A number of innovative deals have transformed the potential of longevity swaps to help defined benefit pension schemes to manage longevity risk. Here, Stewart McLaughlin, Willis Management (Guernsey), explains the nature of the advance and what it might mean for this form of risk transfer.

In a matter of months, a couple of longevity swaps transformed the way defined benefit pension schemes can manage longevity risk.

Defined benefit pension schemes promise an annual payment to their pensioners for as long as their retirement lasts and (thankfully for humanity) it is lasting longer than previously expected. Past forecasts have consistently underestimated how long we will live so longevity risk for defined benefit pension schemes has been the elephant in the room.

A longevity swap transfers the risk of pension scheme members living longer than expected to another party. The payments of the pension scheme are thus fixed, based on an expected mortality assumption and the other party settles the actual payments to the pensioners.

In 2014, the BT Pension Scheme accessed the reinsurance market directly by establishing an incorporated cell company in Guernsey and hedged an astonishing £16 billion ($24 billion) with the Prudential Insurance Company of America. It remains the largest longevity transaction to date by a multiple of three.

Prior to this transaction, pension schemes were busy negotiating with a limited number of providers in the insurance market, each with their own capacity constraints. These insurers would then lay off the risk to their wholesalers, the reinsurers. Reinsurers have significant books of mortality risk and by taking on longevity risk they get diversification and reduced capital requirements. The problem then was that the pension scheme was not able to access the natural hedging party, the reinsurer, directly.

The solution was simplicity itself and did not require a leap of faith—certainly not for £16 billion of pension payments. Some 60 years ago Fred Reiss formed a captive in Ohio to circumvent an inflexible insurance market and access a reinsurer directly. All that was needed was to dust off this old technology and apply it to the new problem. Tried and tested technology was reinvented and refined for longevity.

Incorporated cells

Hot on the heels of the BT Pension Fund longevity swap was the establishment of Towers Watson Guernsey ICC Limited.

Guernsey provides world-leading insurance and risk management solutions and the Guernsey captive industry is renowned for its innovation. Protected cell structures were invented in Guernsey, and incorporated cell companies (ICC) are an evolution of the protected cell concept, itself an evolution of the rent-a-captive concept.

The cell concept is now well established in some 40-plus jurisdictions around the world. Each cell in an incorporated cell company is a separate legal entity. This is a more appealing structure than the protected cell company to a pension trustee looking for robust ring-fencing, given the size and nature of these transactions.

[Screenshot grounding data]
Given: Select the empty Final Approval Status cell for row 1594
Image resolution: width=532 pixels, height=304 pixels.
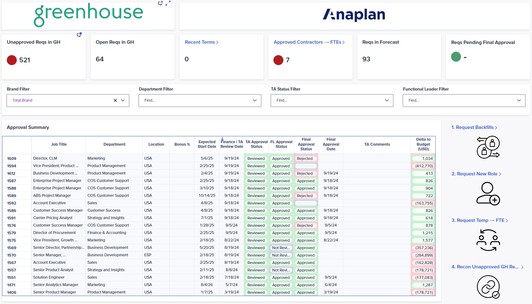Looking at the screenshot, I should (x=306, y=166).
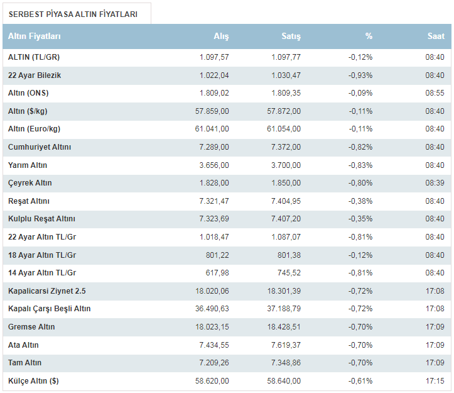454x393 pixels.
Task: Click the Alış column header
Action: [x=221, y=36]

§ Exercise set:
• a. Answer these from the longevity swaps text:
(i) Which company did the BT Pension Scheme hedge its £16 billion with?
(ii) In which US state did Fred Reiss form a captive?
(iii) In roughly how many jurisdictions is the cell concept now well established?
• b. Duplicate the stretch of the longevity swaps text from "Guernsey provides world-leading" through "of these transactions.".

§ Answer section:
• a.
(i) The Prudential Insurance Company of America
(ii) Ohio
(iii) Some 40-plus

• b.
Guernsey provides world-leading insurance and risk management solutions and the Guernsey captive industry is renowned for its innovation. Protected cell structures were invented in Guernsey, and incorporated cell companies (ICC) are an evolution of the protected cell concept, itself an evolution of the rent-a-captive concept.

The cell concept is now well established in some 40-plus jurisdictions around the world. Each cell in an incorporated cell company is a separate legal entity. This is a more appealing structure than the protected cell company to a pension trustee looking for robust ring-fencing, given the size and nature of these transactions.